The step that could make a pure text compression system better than an LLM would be to build a system that builds parametrisable phrase representations. Given enough of a search space and enough horsepower I suspect one could adapt some of the same enabling technology as used in LLM training to build such a system. A very capable compressor would end up with a pretty substantial data representation of the system, and the decompressor would be similarly substantial, but when compressing very large inputs, the total size would start to win out. We could either provide a compressor with a pre-built data set, which is akin to using a pre-existing LLM, or we could let the compressor run ab-initio on the source text stream.

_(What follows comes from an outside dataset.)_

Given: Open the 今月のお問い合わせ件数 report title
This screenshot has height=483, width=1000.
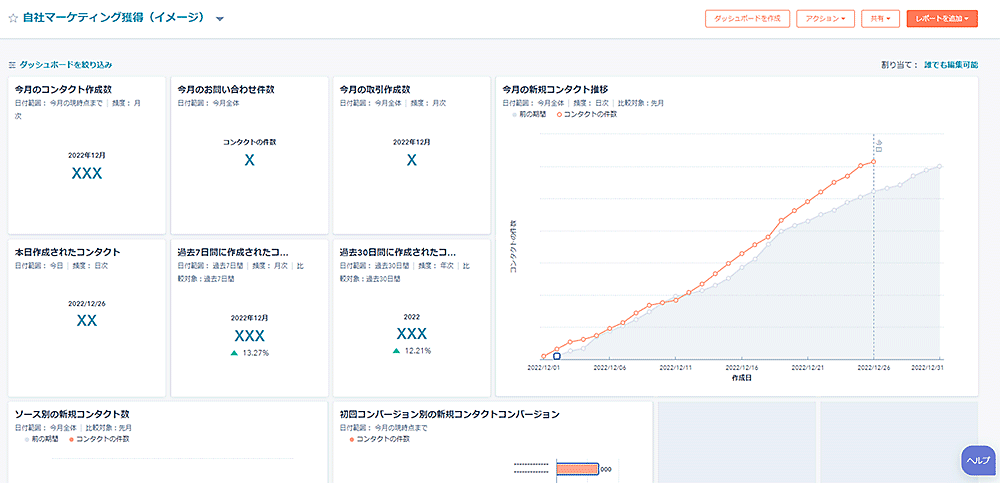Looking at the screenshot, I should pyautogui.click(x=225, y=90).
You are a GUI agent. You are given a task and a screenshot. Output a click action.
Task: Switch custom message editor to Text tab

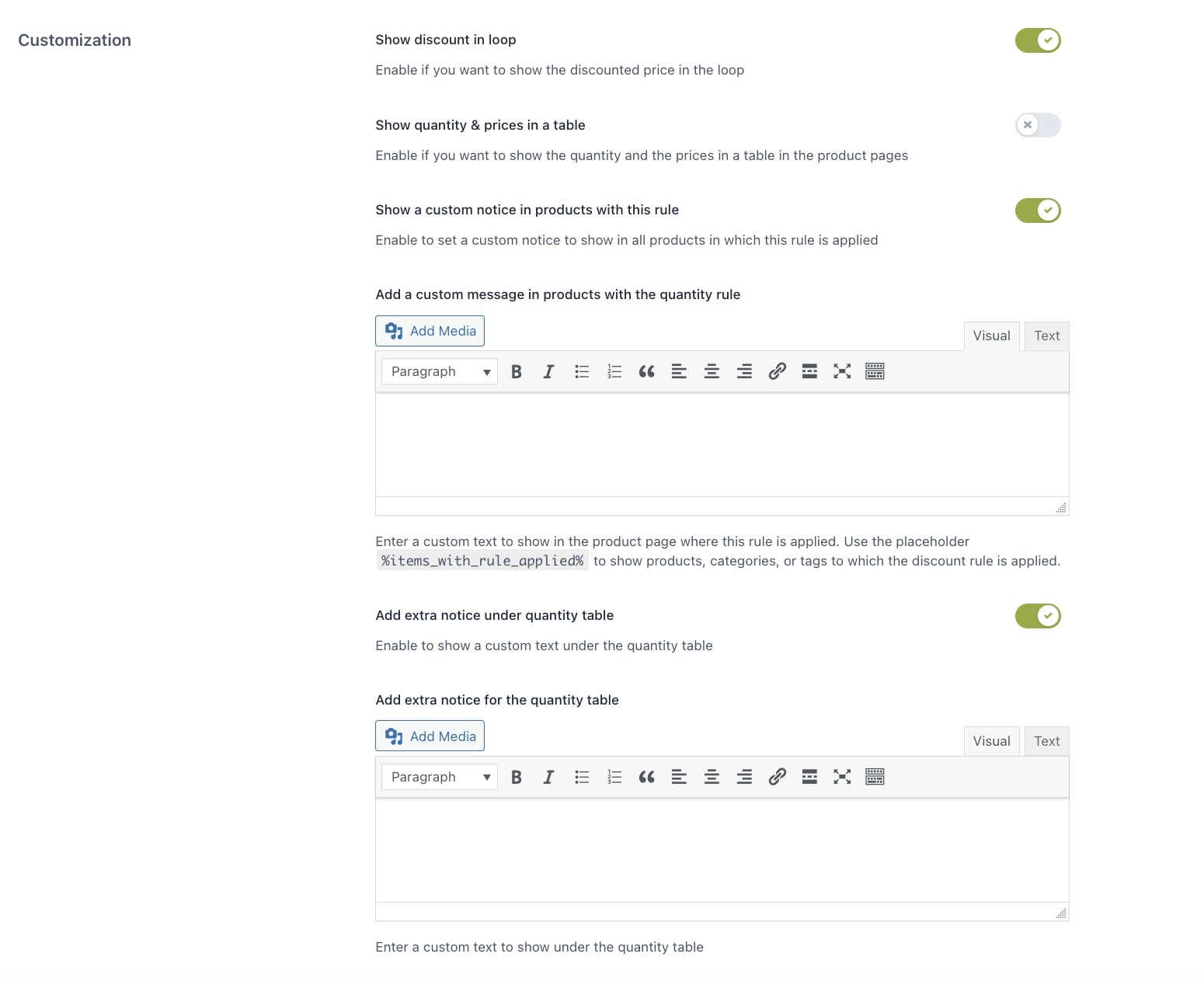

ETA - it does however occur to me that given a trained LLM embodies a lot of the heavy lifting, interrogating one with phrases might provide a short-cut to identifying useful sets of parametrisable phrases and phrase variants. This might work best if we were accorded access to the bare LLM.
I just want to mention here that I find it amusing that we’re talking about the entire contents of Wikipedia as a “small dataset”.
I think that, for purposes of this thread, we’re measuring decoding algorithms purely by the compression ratios they can achieve, not by the processing time needed to achieve it.
I will never forgive Steve Jobs for effectively killing Flash!
Sideshow:
It had a really cool tool that could render vectors to bitmaps. So for example, I was working on an online casino, and we needed to generate a “wheel of fortune” based on roulette. Using vectors, it was easy to render the wheel, but spinning it was computationally hard, so obviously slow and glitchy.
So I used the BitMapData functionality to “screenshot” the vector wheel, and overlay the bitmap and spin that, instead. We had a random number generator, so at the appropriate time the bitmap wheel was hidden and the vector wheel in the equivalent position shown.
Kind of proud of myself for thinking way outside the box on this.